The kind of silence that happens when every person in a room realizes the rules have changed.

Sarah stood beside the old analog scope with one hand resting on the edge of the table.

Red light washed over her face. Radio static cracked through the speakers. Somewhere outside, a tower gunner was screaming for a target that kept disappearing from his optic.

Cole stepped forward. “Sir, she’s communications.”

The commander did not look at him.

Sarah looked at the scope again.

Then she said, “Kill the exterior lights for three seconds.”

Nobody moved.

The order sounded wrong. Dangerous. Almost insane.

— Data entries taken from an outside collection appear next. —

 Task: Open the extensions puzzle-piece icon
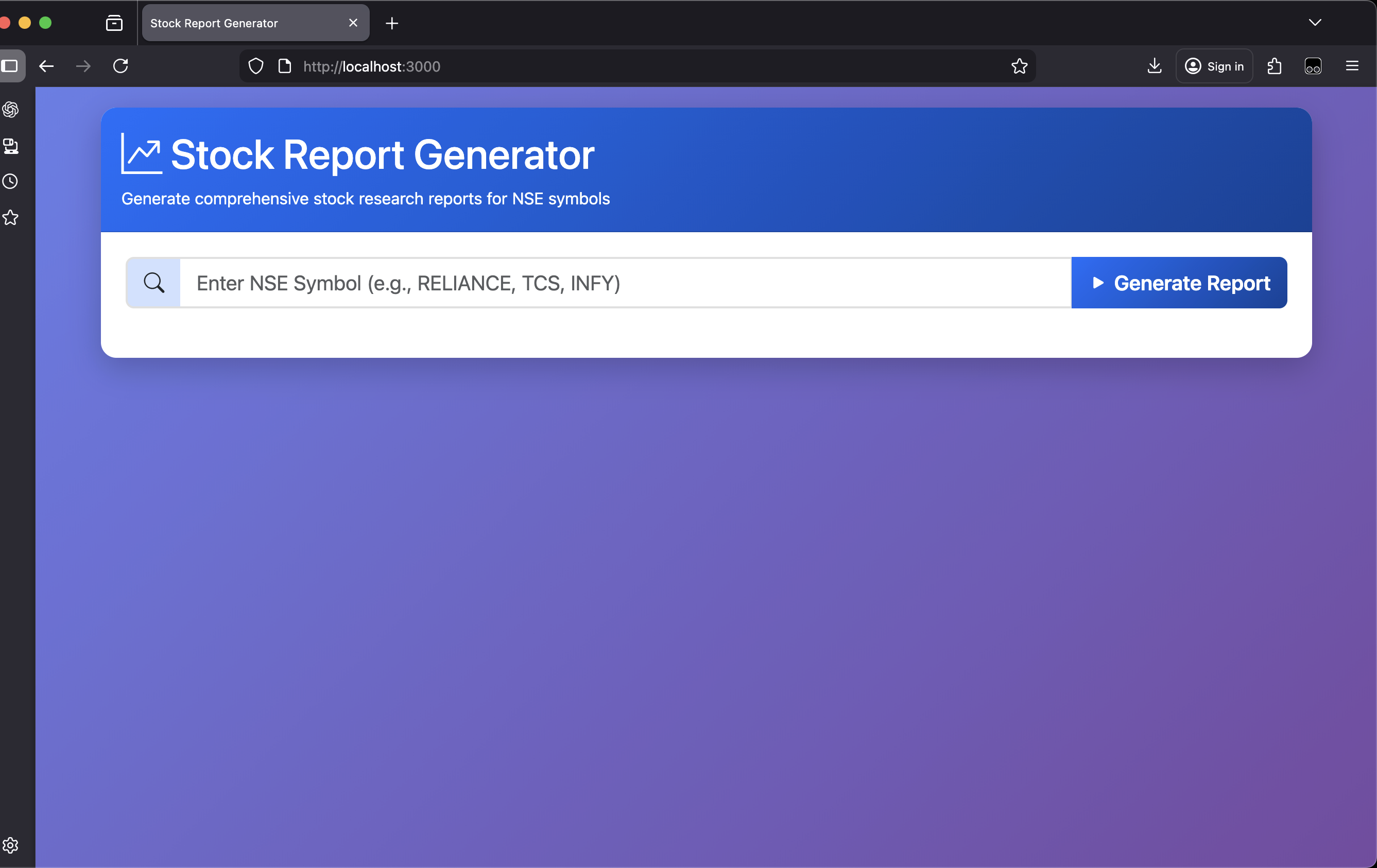pos(1274,66)
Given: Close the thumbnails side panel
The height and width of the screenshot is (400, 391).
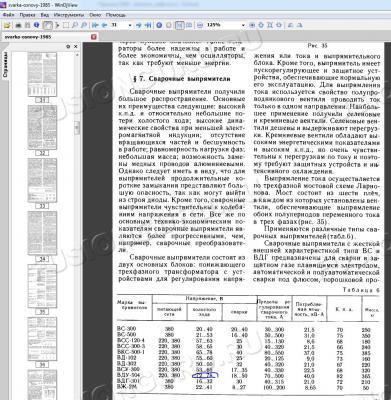Looking at the screenshot, I should click(x=76, y=47).
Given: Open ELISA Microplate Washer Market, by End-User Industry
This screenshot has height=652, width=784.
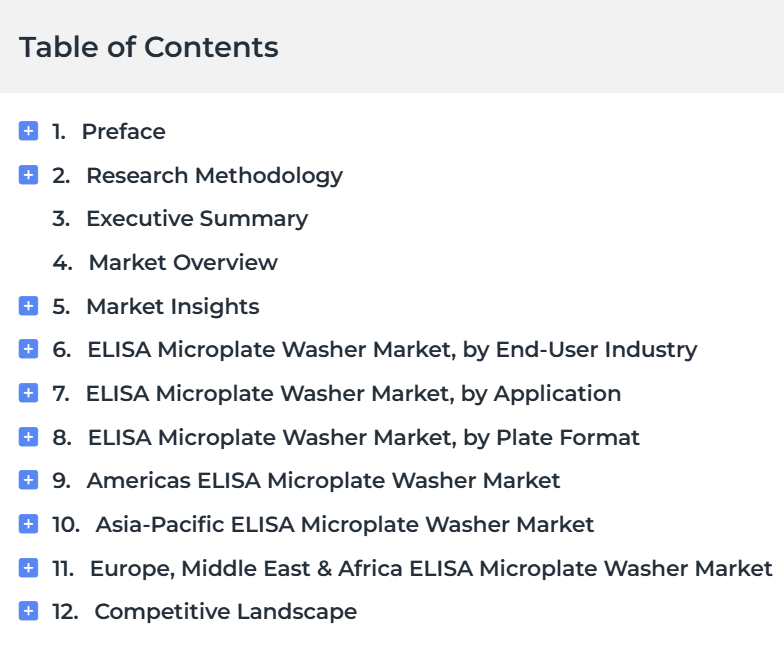Looking at the screenshot, I should pos(392,350).
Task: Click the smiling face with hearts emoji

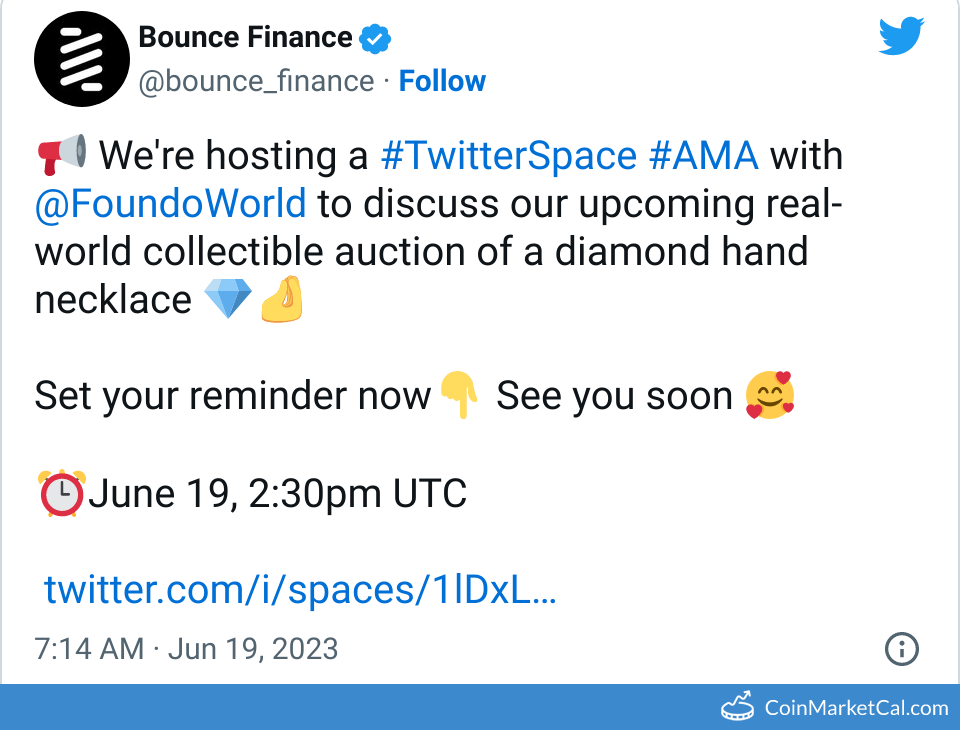Action: [770, 396]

The base was already under attack. Darkness felt like surrender.

Cole laughed once, sharp and nervous. “That’s how we get overrun.”

Sarah finally looked at him.

Not angry.

That was what made it worse.

“Right now,” she said, “they’re aiming with our eyes.”

The commander raised his voice. “Lights.”

A corporal near the control panel swallowed hard and cut them.

The base vanished.

For three seconds, the entire perimeter dropped into darkness.

Men cursed over the radio. Boots scraped concrete. Somewhere outside, a metal ammo can hit the ground.

Then Sarah pointed to the east panel.

“Floodlights. Opposite side. Now.”

White light exploded from the far side of the base.

The attackers appeared as black shapes against the glare.

Not ghosts.

Not corrupted thermal marks.

Bodies.

Moving low across the frozen gravel.

Sarah grabbed the radio handset.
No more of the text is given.